*** Opening EXERCISE MATERIALS ***

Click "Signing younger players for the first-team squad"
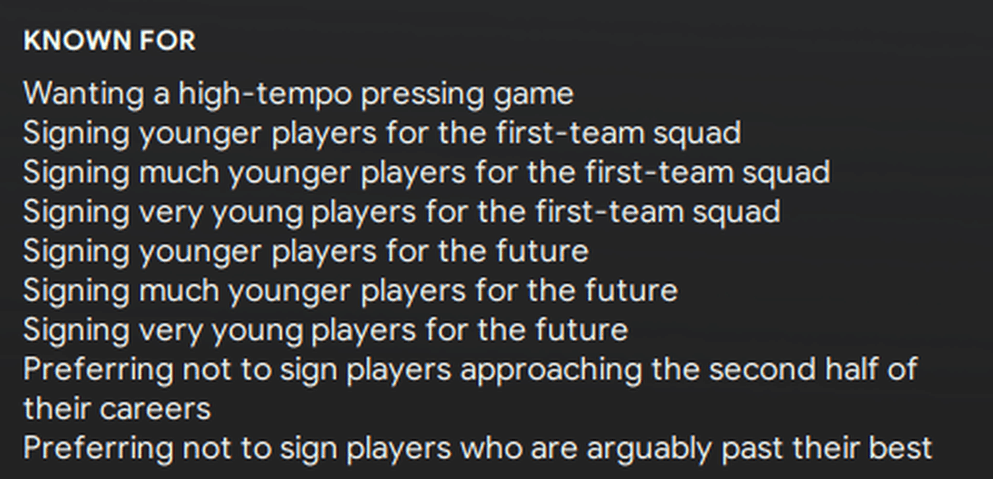382,133
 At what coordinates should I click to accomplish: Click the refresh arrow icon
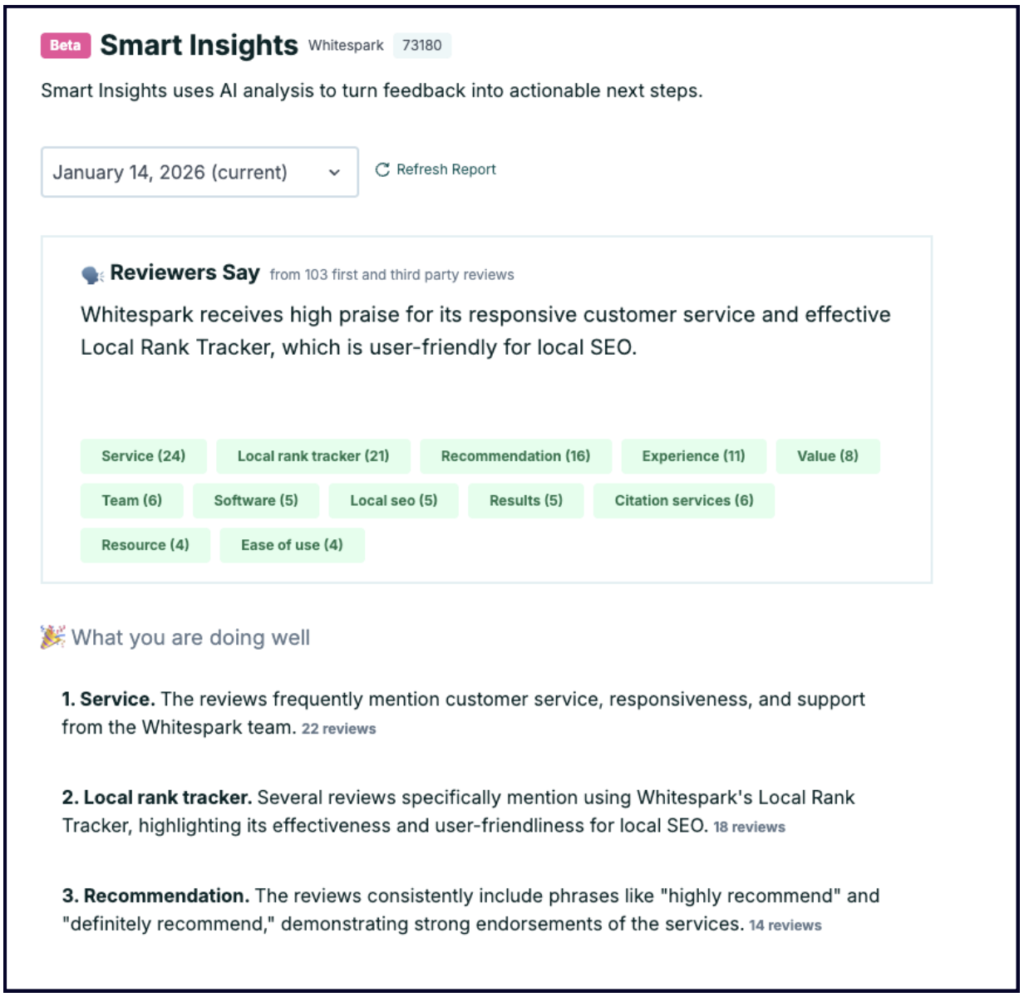click(x=382, y=170)
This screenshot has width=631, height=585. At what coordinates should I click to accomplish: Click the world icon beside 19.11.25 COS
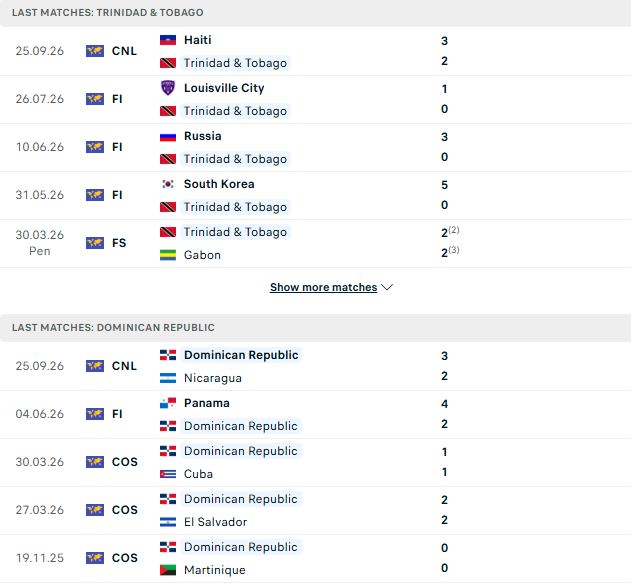(95, 558)
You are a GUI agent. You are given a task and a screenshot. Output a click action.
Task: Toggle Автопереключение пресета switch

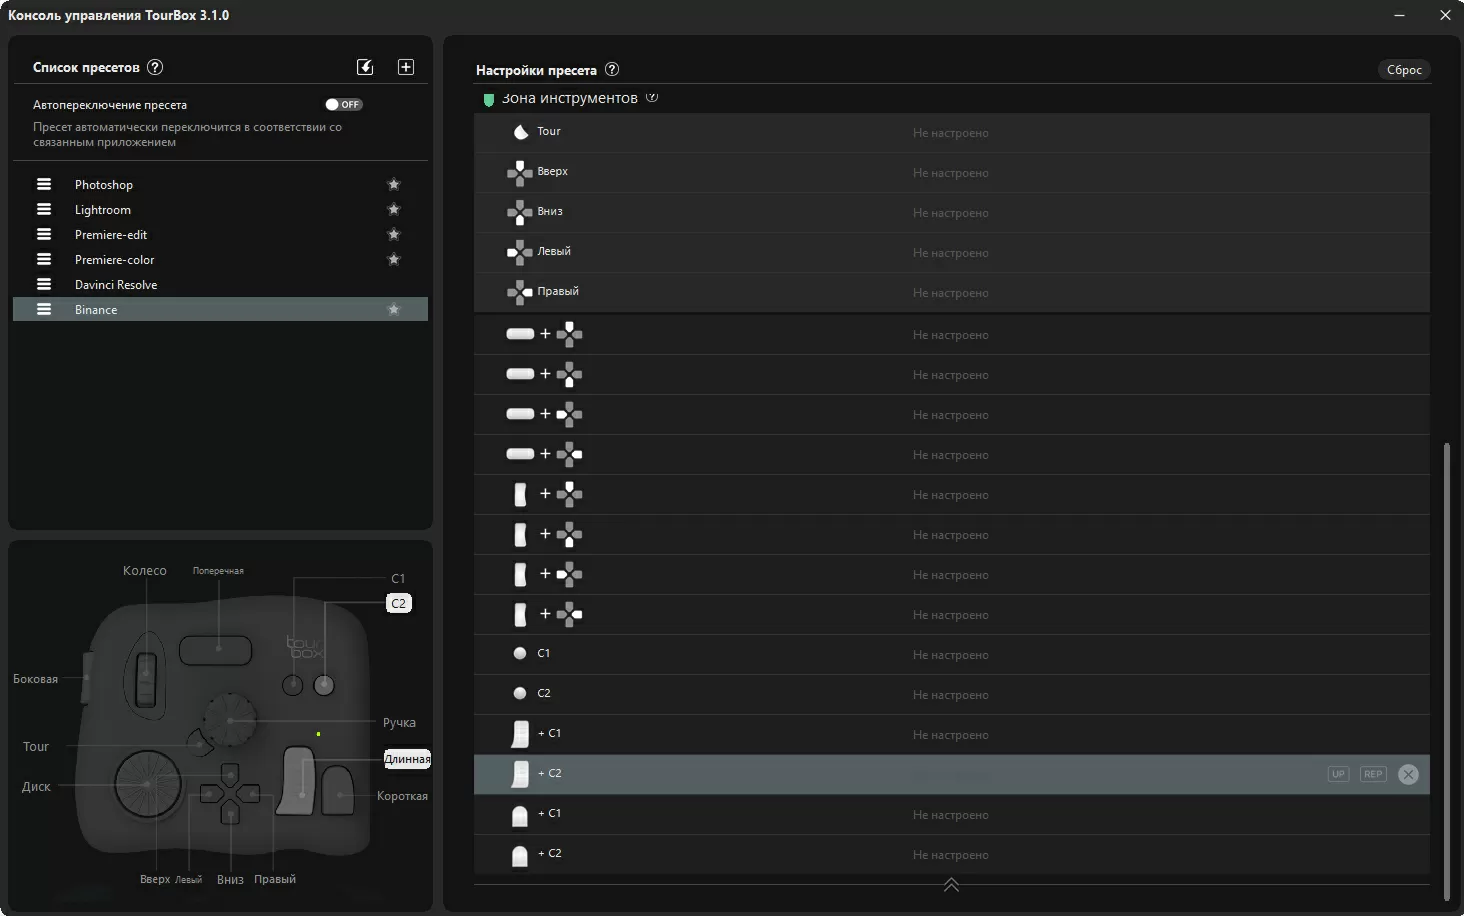pyautogui.click(x=343, y=104)
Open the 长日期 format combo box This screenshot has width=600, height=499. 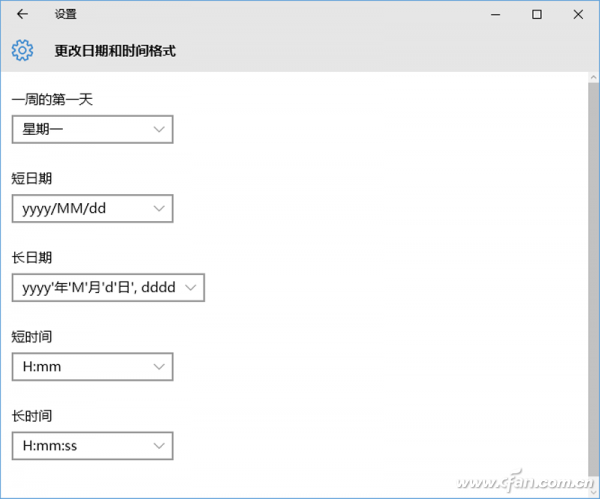point(108,288)
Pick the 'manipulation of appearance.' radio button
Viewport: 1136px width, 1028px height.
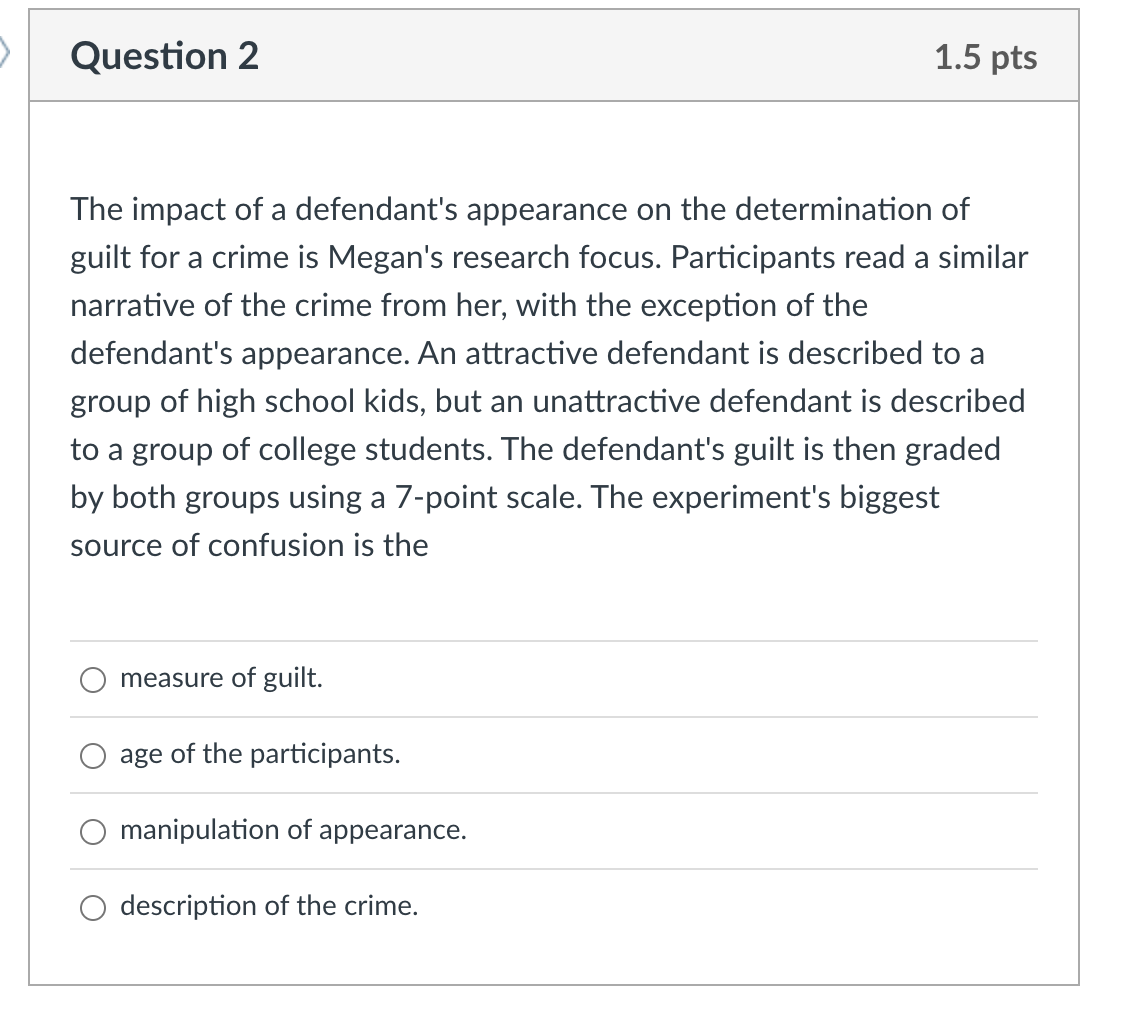pyautogui.click(x=93, y=832)
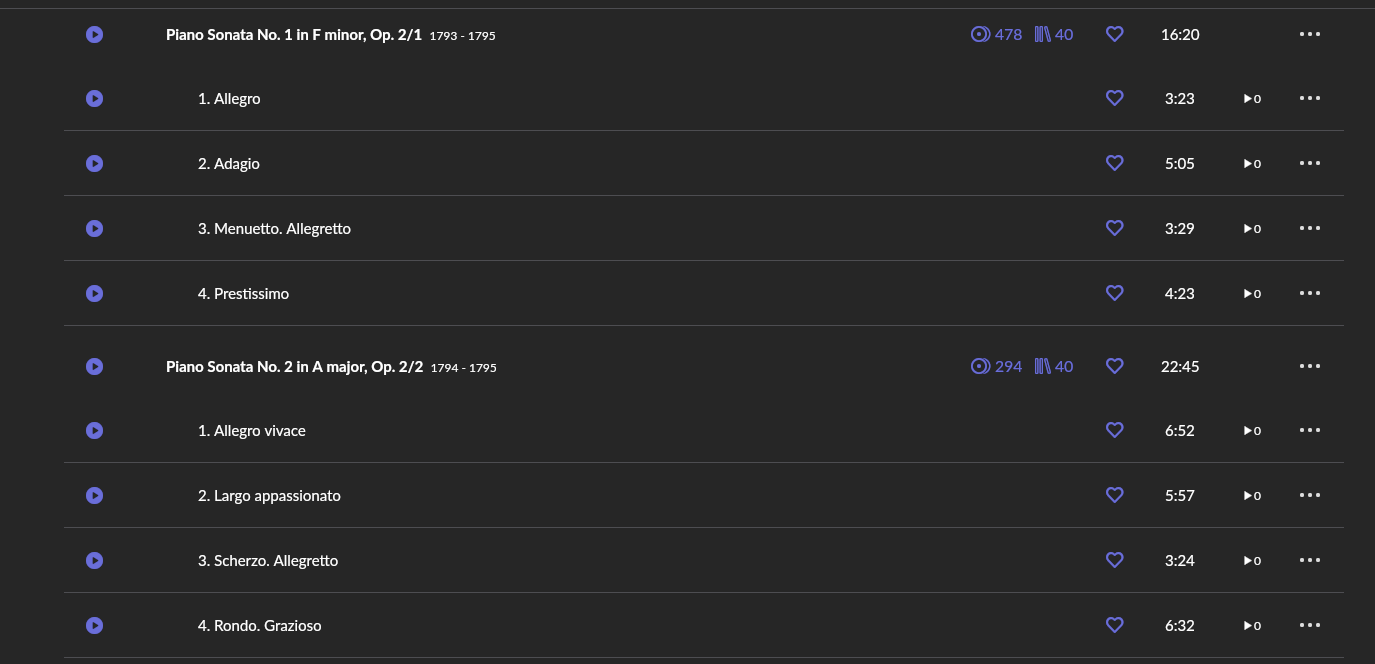Show more options for 4. Rondo. Grazioso

pos(1310,626)
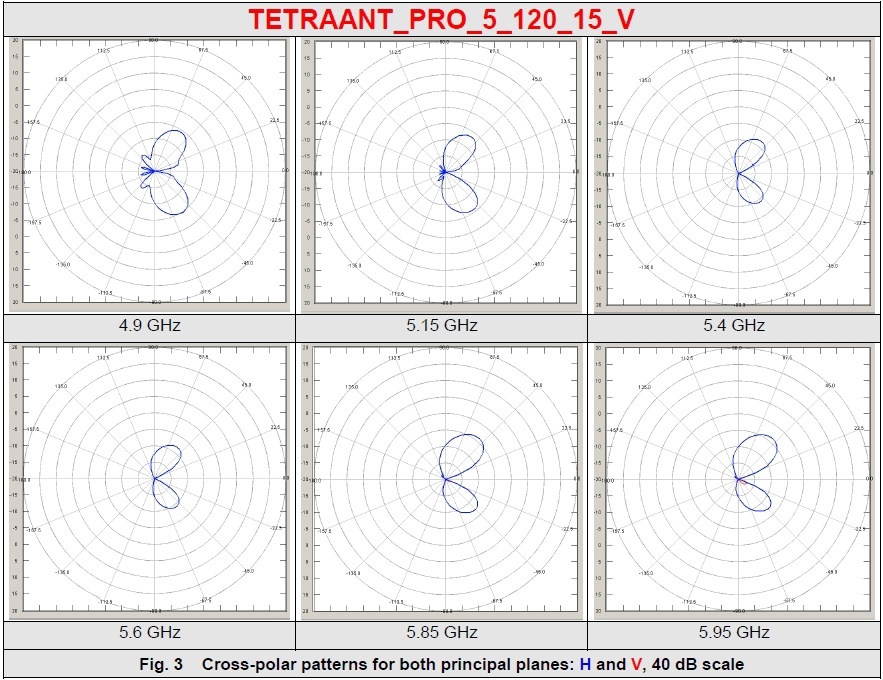The height and width of the screenshot is (680, 883).
Task: Click the "5.6 GHz" frequency label
Action: tap(148, 632)
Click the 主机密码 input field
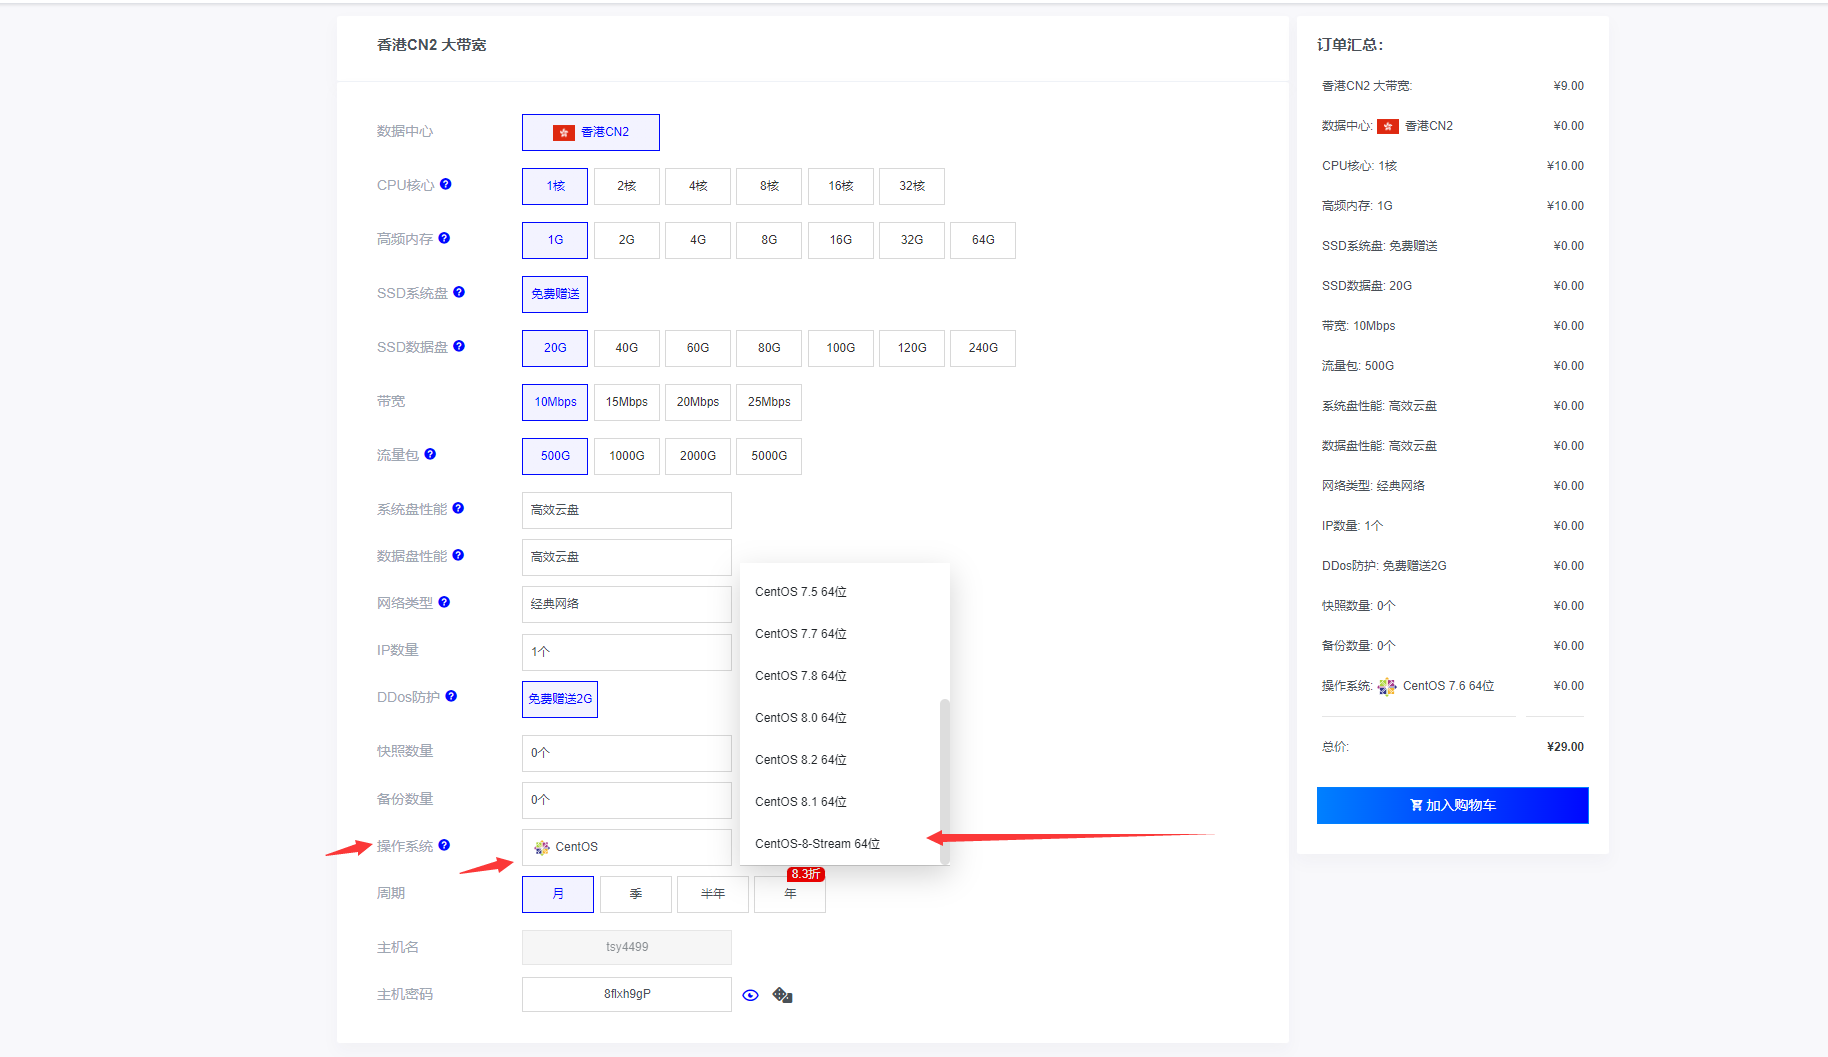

*** Closing EXERCISE MATERIALS ***

Each line from the start of the entries to the line holding "You are a GUI" is to be given again exactly, both ends included, and each picture is to be left out.

▶ [RESPONSE FOR THIS EXERCISE]:
Click "Signing younger players for the first-team squad"
382,133
 At what coordinates should I click to accomplish: Click the refresh arrow icon
click(x=382, y=170)
This screenshot has width=631, height=585. At what coordinates should I click to accomplish: Click the world icon beside 19.11.25 COS
(95, 558)
You are a GUI agent. You are given a task and a screenshot. Output a click action.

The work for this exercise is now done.